Raymond L Bianchi lived for most of the 1990′s in Latin America in Brazil and Bolivia. A native of suburban Chicago and the child of Italian Immigrants, he worked in international publishing since 1996. His poetry has appeared or is upcoming in Antennae, Near South, Tin Lustre Mobile, 26, Moria, Red River Review, Sentence, Bird Dog, Literatura e Cultura and his essays have appeared in the Economist and the Financial Times. He is the section editor of the fall 2006 issue of Aufgabe, which includes a translation section of contemporary Brazilian poetry that he translated. His book book Circular Descent was published by Blaze Vox Press in 2004, and a chapbook, The American Master, was published by Moria Books in 2006. He is the publisher of Cracked Slab Books in Chicago and edits the website chicagopostmodernpoetry.com.
Ricardo Cortez Cruz teaches English at Illinois State University and is the author of the novels Straight Outta Compton and Five Days of Bleeding, compositions short and funky and with grooves as their only guide.
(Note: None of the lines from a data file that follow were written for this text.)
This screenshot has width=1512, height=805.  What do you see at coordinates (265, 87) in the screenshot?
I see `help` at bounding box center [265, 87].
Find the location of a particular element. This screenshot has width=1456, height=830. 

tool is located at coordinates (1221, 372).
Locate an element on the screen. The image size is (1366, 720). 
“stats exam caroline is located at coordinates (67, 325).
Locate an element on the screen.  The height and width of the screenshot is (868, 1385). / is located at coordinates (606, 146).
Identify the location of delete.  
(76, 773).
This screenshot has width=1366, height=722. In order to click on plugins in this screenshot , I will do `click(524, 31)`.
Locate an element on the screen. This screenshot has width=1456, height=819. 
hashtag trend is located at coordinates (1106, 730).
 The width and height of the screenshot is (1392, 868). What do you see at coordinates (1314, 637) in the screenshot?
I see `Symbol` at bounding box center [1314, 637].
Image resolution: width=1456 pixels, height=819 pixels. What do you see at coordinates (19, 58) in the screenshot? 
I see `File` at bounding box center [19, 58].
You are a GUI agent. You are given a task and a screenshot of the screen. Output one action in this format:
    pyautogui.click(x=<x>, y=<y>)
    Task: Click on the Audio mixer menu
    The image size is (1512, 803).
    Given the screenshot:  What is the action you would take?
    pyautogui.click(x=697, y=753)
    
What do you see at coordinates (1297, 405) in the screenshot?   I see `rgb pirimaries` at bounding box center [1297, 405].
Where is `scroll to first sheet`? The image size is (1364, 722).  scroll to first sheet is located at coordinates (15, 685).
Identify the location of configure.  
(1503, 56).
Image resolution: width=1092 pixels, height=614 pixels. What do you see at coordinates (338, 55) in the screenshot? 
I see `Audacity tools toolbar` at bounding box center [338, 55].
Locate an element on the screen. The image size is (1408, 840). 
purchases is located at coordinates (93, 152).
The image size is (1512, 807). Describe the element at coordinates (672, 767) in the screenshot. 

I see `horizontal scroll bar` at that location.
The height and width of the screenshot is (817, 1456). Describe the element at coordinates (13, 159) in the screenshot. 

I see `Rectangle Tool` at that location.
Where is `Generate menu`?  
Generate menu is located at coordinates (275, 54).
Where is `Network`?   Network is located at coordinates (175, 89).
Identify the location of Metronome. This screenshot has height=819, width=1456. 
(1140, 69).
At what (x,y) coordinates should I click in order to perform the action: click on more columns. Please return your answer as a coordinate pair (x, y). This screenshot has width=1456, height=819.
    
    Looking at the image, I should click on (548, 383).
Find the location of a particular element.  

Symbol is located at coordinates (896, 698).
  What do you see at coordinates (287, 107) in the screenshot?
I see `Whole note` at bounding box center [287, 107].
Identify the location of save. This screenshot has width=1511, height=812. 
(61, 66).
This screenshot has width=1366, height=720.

He recently stitched together a third def(t) body of (s)language, Premature Autopsies: Tales of Darkest America, remixing and reconstituting himself as if his very lively ‘hood depended upon it.
Thea Goodman is a fiction writer. She has just completed a collection of stories, A Wife By Any Other Name. Her work has appeared in New England Review (Pushcart prize Special Mention, 2002,) Confrontation, and Columbia (Columbia Fiction Prize, 2005) among other journals and is forthcoming in Other Voices this fall. She is at work on a novel and teaches in the Writing Program at The Schol of the Art Institute of Chicago.